** Task input follows **

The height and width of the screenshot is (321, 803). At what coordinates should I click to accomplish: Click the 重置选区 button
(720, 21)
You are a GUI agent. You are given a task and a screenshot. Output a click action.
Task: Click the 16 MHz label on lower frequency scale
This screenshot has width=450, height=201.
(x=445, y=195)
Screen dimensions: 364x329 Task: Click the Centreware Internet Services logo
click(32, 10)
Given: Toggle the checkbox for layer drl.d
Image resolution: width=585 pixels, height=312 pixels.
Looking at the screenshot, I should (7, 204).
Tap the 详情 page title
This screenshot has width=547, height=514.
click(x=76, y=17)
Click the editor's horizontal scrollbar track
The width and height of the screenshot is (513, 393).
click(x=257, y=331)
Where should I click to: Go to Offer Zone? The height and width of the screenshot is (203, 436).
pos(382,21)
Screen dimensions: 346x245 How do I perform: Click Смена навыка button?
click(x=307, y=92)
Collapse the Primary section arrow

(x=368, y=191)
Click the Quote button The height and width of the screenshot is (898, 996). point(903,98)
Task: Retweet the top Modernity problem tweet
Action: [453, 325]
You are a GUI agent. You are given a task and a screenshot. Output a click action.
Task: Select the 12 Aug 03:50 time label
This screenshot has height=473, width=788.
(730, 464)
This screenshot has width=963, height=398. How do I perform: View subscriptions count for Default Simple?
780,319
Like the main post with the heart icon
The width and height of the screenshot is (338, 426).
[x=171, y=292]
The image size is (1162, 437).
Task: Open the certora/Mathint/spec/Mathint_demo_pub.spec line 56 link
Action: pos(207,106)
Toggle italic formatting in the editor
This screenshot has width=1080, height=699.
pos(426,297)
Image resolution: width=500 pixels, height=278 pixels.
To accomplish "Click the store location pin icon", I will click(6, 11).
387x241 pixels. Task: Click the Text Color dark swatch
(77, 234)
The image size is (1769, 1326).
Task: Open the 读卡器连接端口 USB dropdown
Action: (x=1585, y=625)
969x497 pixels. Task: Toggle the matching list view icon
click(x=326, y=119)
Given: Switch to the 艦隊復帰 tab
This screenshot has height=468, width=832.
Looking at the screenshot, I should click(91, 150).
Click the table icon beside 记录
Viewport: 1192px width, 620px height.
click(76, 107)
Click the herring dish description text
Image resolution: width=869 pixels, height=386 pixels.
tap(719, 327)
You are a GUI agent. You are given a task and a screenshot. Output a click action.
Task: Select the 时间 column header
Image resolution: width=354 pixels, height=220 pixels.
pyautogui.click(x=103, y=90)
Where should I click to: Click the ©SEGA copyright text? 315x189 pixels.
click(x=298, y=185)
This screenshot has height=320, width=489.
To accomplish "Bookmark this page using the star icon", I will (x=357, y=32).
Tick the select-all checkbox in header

** End of Task input **

(What is expected) Output the data above in full and exactly.

(Response to this exercise)
The height and width of the screenshot is (321, 803). At what coordinates should I click to accomplish: Click the 重置选区 button
(720, 21)
You are a GUI agent. You are given a task and a screenshot. Output a click action.
Task: Click the 16 MHz label on lower frequency scale
This screenshot has width=450, height=201.
(x=445, y=195)
Screen dimensions: 364x329 Task: Click the Centreware Internet Services logo
click(32, 10)
Given: Toggle the checkbox for layer drl.d
Image resolution: width=585 pixels, height=312 pixels.
Looking at the screenshot, I should (7, 204).
Tap the 详情 page title
This screenshot has width=547, height=514.
click(x=76, y=17)
Click the editor's horizontal scrollbar track
The width and height of the screenshot is (513, 393).
click(x=257, y=331)
Where should I click to: Go to Offer Zone? The height and width of the screenshot is (203, 436).
pos(382,21)
Screen dimensions: 346x245 How do I perform: Click Смена навыка button?
click(x=307, y=92)
Collapse the Primary section arrow

(x=368, y=191)
Click the Quote button The height and width of the screenshot is (898, 996). point(903,98)
Task: Retweet the top Modernity problem tweet
Action: [453, 325]
You are a GUI agent. You are given a task and a screenshot. Output a click action.
Task: Select the 12 Aug 03:50 time label
This screenshot has height=473, width=788.
(730, 464)
This screenshot has width=963, height=398. How do I perform: View subscriptions count for Default Simple?
780,319
Like the main post with the heart icon
The width and height of the screenshot is (338, 426).
[x=171, y=292]
The image size is (1162, 437).
Task: Open the certora/Mathint/spec/Mathint_demo_pub.spec line 56 link
Action: pos(207,106)
Toggle italic formatting in the editor
This screenshot has width=1080, height=699.
pos(426,297)
Image resolution: width=500 pixels, height=278 pixels.
To accomplish "Click the store location pin icon", I will click(6, 11).
387x241 pixels. Task: Click the Text Color dark swatch
(77, 234)
The image size is (1769, 1326).
Task: Open the 读卡器连接端口 USB dropdown
Action: (x=1585, y=625)
969x497 pixels. Task: Toggle the matching list view icon
click(x=326, y=119)
Given: Switch to the 艦隊復帰 tab
This screenshot has height=468, width=832.
Looking at the screenshot, I should click(91, 150).
Click the table icon beside 记录
Viewport: 1192px width, 620px height.
click(76, 107)
Click the herring dish description text
Image resolution: width=869 pixels, height=386 pixels.
tap(719, 327)
You are a GUI agent. You are given a task and a screenshot. Output a click action.
Task: Select the 时间 column header
Image resolution: width=354 pixels, height=220 pixels.
pyautogui.click(x=103, y=90)
Where should I click to: Click the ©SEGA copyright text? 315x189 pixels.
click(x=298, y=185)
This screenshot has height=320, width=489.
To accomplish "Bookmark this page using the star icon", I will (x=357, y=32).
Tick the select-all checkbox in header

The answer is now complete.